L’investissement en LMNP offre de multiples avantages, mais ils sont différents selon si l’on choisit d’investir dans un bien ancien, dans un bien neuf classique ou dans un bien neuf en résidence de services. Découvrir notre page dédiée aux avantages LMNP.

Critères LMNP ancien LMNP neuf LMNP en résidence de services
Prix d’acquisition Plus faible Plus élevé Plus élevé
Frais de notaire Élevés (≈ 7–8 %) Réduits (≈ 2–3 %) Réduits
Localisation Souvent centrale Variable Dépend du concept de résidence
Travaux à prévoir Souvent nécessaires Aucun Aucun
Fiscalité LMNP Micro-BIC ou réel Micro-BIC ou réel Micro-BIC ou réel
Amortissement Oui Oui Oui
Récupération de TVA ❌ Non ❌ Non ✅ Oui (sous conditions)
Gestion locative À la charge du propriétaire À la charge du propriétaire Déléguée via bail commercial
Stabilité des loyers Moyenne Moyenne Élevée (loyers contractualisés)
Risque locatif Dépend du marché local Dépend du marché local Dépend du gestionnaire
Visibilité long terme Bonne Bonne Très bonne

Quels sont les inconvénients du statut LMNP ?
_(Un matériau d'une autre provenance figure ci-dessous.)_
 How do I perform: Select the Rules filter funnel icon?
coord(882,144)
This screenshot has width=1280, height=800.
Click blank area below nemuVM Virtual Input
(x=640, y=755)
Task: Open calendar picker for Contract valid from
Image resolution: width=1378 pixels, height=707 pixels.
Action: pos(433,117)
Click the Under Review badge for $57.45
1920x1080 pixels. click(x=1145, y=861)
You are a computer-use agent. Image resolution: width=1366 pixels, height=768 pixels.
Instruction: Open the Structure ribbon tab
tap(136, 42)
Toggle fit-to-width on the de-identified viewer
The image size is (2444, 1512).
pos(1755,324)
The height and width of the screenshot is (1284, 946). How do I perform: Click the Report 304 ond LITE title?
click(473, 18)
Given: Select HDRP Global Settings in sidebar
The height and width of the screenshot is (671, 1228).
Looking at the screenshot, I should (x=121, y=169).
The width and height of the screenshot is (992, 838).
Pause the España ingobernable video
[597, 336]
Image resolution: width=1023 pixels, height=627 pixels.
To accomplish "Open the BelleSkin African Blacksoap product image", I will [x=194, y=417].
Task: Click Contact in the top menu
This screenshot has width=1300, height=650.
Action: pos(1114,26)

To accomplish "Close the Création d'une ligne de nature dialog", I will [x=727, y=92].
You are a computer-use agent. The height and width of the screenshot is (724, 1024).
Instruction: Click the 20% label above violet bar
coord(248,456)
Si le statut LMNP propose une multitude d’avantages pour l’investisseur, on note également quelques inconvénients à prendre en compte.

Pas de réduction d’impôt

En optant pour le statut LMNP vous bénéficiez de revenus non fiscalisés mais vous n’allez pas pouvoir réduire les impôts générés par vos autres revenus (contrairement au dispositif Pinel par exemple)

Spécificité de l’assurance décès / invalidité

En cas d’invalidité ou de décès, la prime perçue sera considérée comme un produit exceptionnel qui va augmenter considérablement la base imposable et donc les impôts.

La bascule vers le statut LMP

Si les recettes sont supérieures à 23 000 € et que vos autres revenus diminuent pour passer sous le montant des loyers encaissés vous risquez de basculer en LMP (loueur en meublé professionnel).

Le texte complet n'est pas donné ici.